Можно спорить о «теплоте» или «прохладце» в отношениях между правительством и крестьянами Донецкой республики, но нельзя не отметить, что в целом руководству ДКР за короткий период удалось организовать хотя бы минимальное продовольственное снабжение не только крупных городов и предприятий региона, но и центральных регионов России. При этом отношения с крестьянством, у которого Орджоникидзе закупал хлеб, еще не носили тот характер, который они приобрели во взаимоотношениях крестьян Юга с немцами или в дальнейшие большевистские периоды истории. Во всяком случае, если реквизициям хлеба и было сопротивление, то скорее оно было пассивным.
А в некоторых случаях крестьянство Донецкой республики проявляло более чем трогательную для того циничного периода истории заботу о ее нуждах и потребностях ее армии.
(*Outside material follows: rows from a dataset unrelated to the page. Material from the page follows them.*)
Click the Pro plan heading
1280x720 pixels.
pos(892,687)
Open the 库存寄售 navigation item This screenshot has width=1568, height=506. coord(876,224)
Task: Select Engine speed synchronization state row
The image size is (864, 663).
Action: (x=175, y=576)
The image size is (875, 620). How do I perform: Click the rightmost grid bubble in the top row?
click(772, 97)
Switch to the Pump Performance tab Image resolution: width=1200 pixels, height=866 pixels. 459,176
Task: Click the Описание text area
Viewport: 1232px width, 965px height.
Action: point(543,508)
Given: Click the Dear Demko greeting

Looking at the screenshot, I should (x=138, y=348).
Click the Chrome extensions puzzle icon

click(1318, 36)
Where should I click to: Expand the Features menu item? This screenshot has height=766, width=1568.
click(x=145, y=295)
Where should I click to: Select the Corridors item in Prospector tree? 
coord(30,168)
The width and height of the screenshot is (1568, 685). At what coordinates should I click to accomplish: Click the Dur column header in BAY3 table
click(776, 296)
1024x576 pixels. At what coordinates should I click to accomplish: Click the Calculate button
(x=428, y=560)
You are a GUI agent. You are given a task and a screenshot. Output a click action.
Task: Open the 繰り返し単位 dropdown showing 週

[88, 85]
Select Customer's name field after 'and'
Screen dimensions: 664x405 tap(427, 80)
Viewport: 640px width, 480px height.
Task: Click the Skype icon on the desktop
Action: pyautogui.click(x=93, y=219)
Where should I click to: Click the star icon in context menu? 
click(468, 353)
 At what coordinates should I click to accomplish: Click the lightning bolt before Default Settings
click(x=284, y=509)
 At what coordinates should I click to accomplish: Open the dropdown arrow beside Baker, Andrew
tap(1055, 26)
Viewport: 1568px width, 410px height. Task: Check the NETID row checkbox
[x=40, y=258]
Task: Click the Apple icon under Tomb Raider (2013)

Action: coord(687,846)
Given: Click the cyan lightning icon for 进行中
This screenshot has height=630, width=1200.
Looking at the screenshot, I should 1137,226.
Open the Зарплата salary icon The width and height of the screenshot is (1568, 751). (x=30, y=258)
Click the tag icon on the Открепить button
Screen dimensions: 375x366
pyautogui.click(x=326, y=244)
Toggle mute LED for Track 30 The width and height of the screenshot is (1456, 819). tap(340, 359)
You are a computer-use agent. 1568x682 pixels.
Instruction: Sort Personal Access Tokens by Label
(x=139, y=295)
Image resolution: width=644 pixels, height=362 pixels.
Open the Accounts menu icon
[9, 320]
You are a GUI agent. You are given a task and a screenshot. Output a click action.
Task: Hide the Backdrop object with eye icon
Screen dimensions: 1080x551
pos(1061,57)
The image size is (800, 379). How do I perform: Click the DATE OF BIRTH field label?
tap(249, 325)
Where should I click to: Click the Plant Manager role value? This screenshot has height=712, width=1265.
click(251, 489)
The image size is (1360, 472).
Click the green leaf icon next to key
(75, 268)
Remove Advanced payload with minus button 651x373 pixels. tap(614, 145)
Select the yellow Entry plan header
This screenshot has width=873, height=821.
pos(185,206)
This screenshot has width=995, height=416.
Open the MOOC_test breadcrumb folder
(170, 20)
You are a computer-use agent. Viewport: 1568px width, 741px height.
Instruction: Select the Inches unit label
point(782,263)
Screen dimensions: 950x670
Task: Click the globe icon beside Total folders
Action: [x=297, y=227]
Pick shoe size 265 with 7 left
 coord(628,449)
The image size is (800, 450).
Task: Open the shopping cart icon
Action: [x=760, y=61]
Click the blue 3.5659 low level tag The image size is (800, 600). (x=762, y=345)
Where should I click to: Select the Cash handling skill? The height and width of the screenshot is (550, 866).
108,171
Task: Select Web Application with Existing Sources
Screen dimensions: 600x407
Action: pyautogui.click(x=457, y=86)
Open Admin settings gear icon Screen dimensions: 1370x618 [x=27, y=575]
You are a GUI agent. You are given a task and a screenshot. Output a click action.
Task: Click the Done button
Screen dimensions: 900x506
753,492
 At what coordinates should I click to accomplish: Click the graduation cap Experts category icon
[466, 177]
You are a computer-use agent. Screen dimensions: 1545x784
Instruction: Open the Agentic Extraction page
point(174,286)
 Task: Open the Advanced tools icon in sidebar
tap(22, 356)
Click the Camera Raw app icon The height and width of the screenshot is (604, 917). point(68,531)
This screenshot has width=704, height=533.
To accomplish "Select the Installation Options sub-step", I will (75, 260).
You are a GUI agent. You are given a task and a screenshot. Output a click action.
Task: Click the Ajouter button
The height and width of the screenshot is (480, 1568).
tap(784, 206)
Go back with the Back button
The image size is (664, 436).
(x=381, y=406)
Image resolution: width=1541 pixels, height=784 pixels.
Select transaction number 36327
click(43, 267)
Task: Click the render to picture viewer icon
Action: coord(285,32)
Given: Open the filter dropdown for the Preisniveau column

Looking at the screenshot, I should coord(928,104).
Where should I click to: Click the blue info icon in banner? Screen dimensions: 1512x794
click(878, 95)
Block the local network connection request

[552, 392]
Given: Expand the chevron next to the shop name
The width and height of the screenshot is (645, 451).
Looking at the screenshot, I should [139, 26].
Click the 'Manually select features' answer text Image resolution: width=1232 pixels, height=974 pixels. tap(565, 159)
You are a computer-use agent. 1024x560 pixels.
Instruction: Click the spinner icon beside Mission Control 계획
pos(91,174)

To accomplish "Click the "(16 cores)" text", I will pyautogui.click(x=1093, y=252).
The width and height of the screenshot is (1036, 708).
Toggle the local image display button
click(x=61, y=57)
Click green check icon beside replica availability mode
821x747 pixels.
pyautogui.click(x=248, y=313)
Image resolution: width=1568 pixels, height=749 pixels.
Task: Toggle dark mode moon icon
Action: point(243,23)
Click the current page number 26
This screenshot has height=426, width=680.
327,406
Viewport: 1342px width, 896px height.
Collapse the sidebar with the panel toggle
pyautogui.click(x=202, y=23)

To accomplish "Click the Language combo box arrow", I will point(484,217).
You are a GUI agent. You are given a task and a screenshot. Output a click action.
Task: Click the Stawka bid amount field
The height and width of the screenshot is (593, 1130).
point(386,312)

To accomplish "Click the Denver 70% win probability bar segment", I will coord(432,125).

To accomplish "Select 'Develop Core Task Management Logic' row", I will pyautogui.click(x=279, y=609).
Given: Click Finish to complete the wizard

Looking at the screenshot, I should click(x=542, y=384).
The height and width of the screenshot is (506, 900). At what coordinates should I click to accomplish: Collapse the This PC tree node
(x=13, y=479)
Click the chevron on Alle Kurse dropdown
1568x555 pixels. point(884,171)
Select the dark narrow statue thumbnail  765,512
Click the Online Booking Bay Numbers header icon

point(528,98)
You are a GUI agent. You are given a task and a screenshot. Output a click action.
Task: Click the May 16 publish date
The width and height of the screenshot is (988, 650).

К примеру, 7 марта 1918 г. крестьяне деревни Черногоровка Бахмутского уезда направили военному комиссару Донецкой республики М. Рухимовичу трогательное письмо о том, что они собрали «для отправки на фронт (Красной армии), где более всего испытывают острую нужду» 30 пудов муки, 40 пудов картофеля и 2 пуда сала. В этой связи они просили «о подаче вагона под эти пожертвования» и об указании «места, где более всего испытывает фронт острую нужду в продовольственных продуктах». Правда, не факт, что в условиях транспортной разрухи Рухимович смог выделить этот вагон.